The one you propose (of parport_pc keeping track of the ports by itself)
is a different model, currently it's the highlevel that keeps track of
the ports and each lowlevel registers the lowlevel ports in the
highlevel list of ports. It doesn't mean the current model is wrong. You
may not like it and you may find it less efficient, or less clean, or
whatever, but the current model is definitely legitimate (the parport
code has the troubles you found in the sharing code locking, but this
registration model you're complaining about now is legitimate instead).

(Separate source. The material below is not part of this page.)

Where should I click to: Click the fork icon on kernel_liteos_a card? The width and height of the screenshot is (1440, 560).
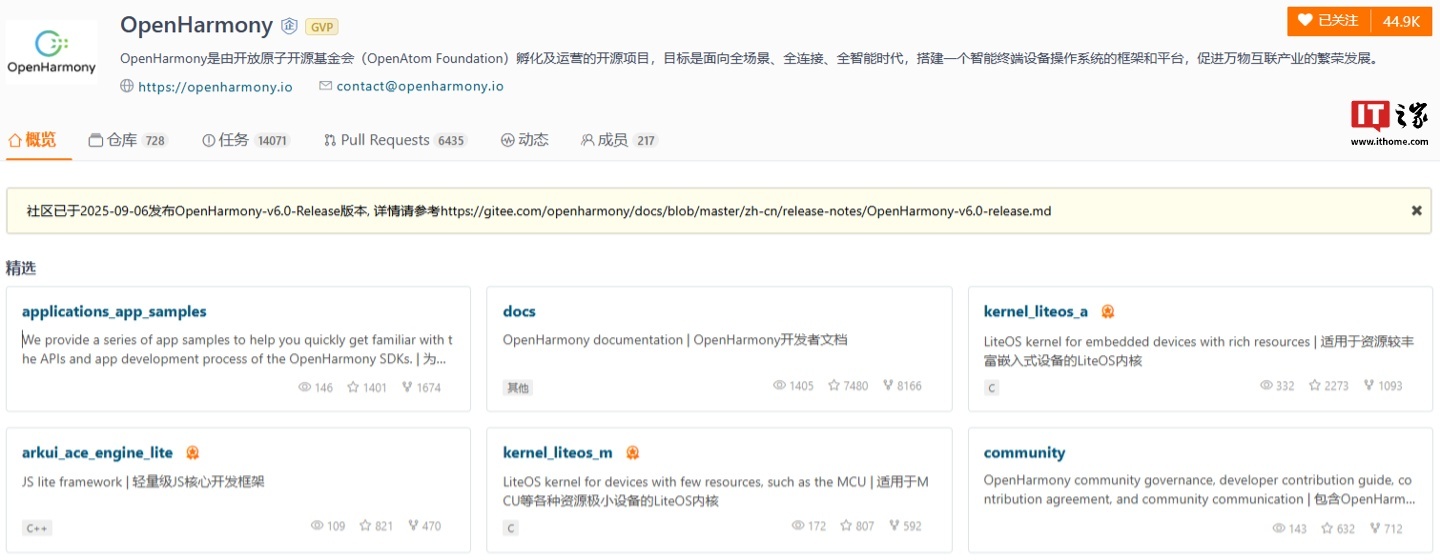1368,386
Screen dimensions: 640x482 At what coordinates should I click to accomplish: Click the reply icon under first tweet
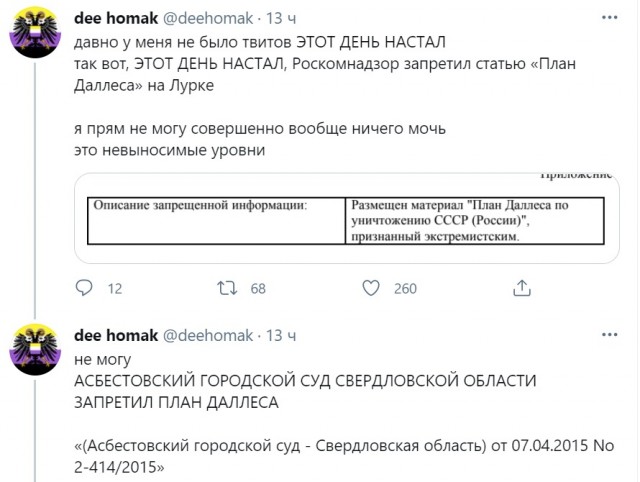[x=84, y=288]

But let's ignore parport, the only question is if you know if other
modules are doing the same thing or not. Calling request_module from
cleanup_module was allowed with the 2.4 module API, now it deadlocks.
The only single reason I changed the module code is to avoid other
modules to deadlock in rmmod.

Re: module unload deadlock

[viro]

On Wed, Feb 18, 2004 at 06:24:46PM +0100, Andrea Arcangeli wrote:
> The one you propose (of parport_pc keeping track of the ports by itself)
> is a different model, currently it's the highlevel that keeps track of
> the ports and each lowlevel registers the lowlevel ports in the
> highlevel list of ports. It doesn't mean the current model is wrong. You
> may not like it and you may find it less efficient, or less clean, or
> whatever, but the current model is definitely legitimate (the parport
> code has the troubles you found in the sharing code locking, but this
> registration model you're complaining about now is legitimate instead).

RTFS.  And realize that parport_enumerate() exports the damn list with no
protection whatsoever.  It is broken and it always had been broken.

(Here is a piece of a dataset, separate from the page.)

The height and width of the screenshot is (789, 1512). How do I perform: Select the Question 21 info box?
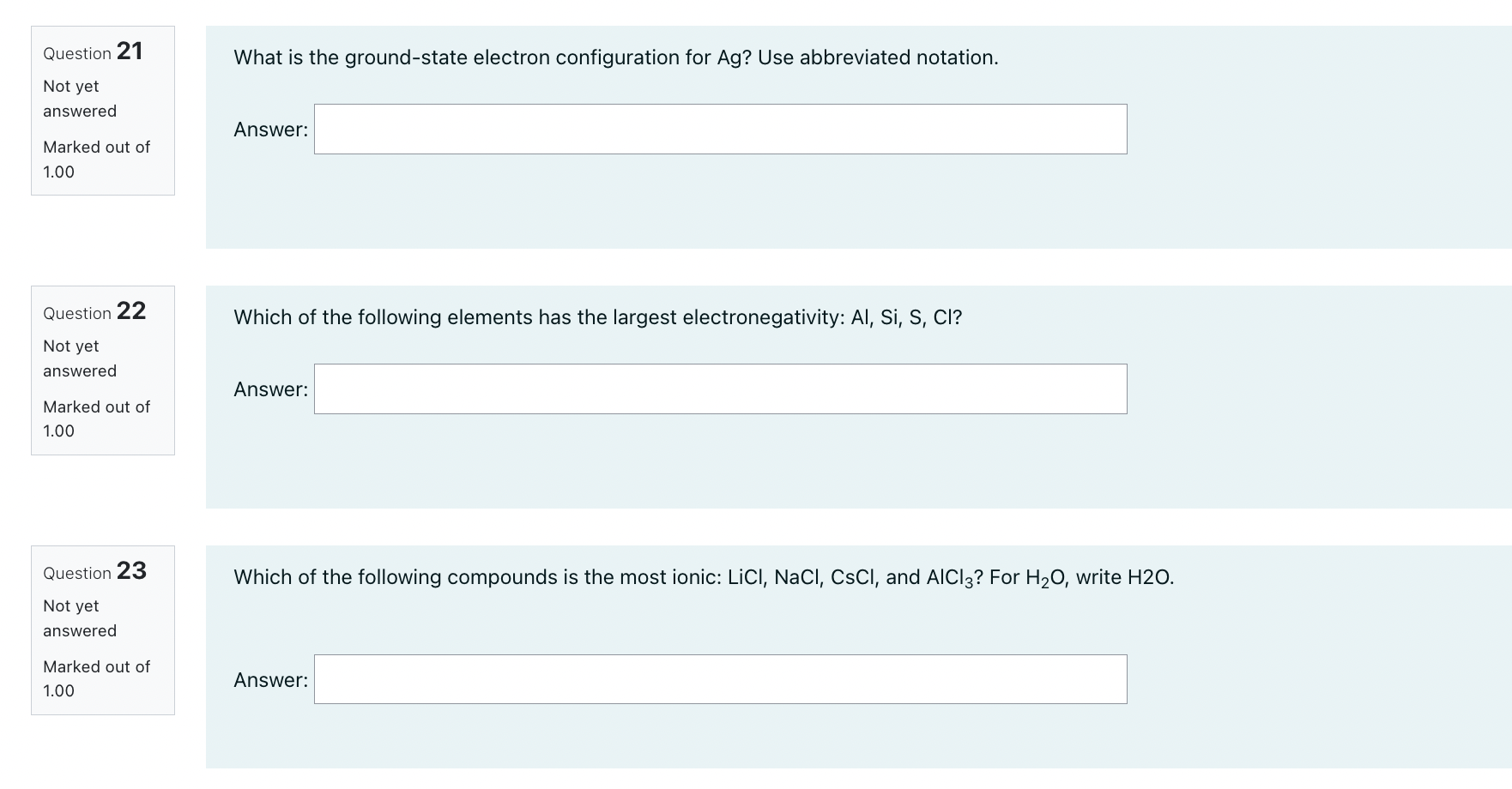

Re: module unload deadlock

[Andrea Arcangeli]

On Wed, Feb 18, 2004 at 05:37:41PM +0000, viro@parcelfarce.linux.theplanet.co.uk wrote:
> On Wed, Feb 18, 2004 at 06:24:46PM +0100, Andrea Arcangeli wrote:
> > The one you propose (of parport_pc keeping track of the ports by itself)
> > is a different model, currently it's the highlevel that keeps track of
> > the ports and each lowlevel registers the lowlevel ports in the
> > highlevel list of ports. It doesn't mean the current model is wrong. You
> > may not like it and you may find it less efficient, or less clean, or
> > whatever, but the current model is definitely legitimate (the parport
> > code has the troubles you found in the sharing code locking, but this
> > registration model you're complaining about now is legitimate instead).
> 
> RTFS.  And realize that parport_enumerate() exports the damn list with no
> protection whatsoever.  It is broken and it always had been broken.

it has not always had been broken, it was was serialized by the BKL when
I worked on that code the last time ;) (so it wasn't broken in 2.2, just nobody
fixed the locking when the kernel kept evolving)

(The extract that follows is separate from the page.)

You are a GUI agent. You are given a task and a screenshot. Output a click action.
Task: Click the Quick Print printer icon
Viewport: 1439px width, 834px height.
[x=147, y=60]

the smp safety is broken, but the model is not obviously broken as you
claim. the locking of the list could be fixed simply with a
parport_lock spinlock or semaphore or whatever like that, you may prefer
to fix it differently keeping the list local in the lowlevel and
protected it to a private lock to parport_pc instead of making it
visible and exporting hte lock too, I'm just saying that part of the
code was legitimate at least in 2.2.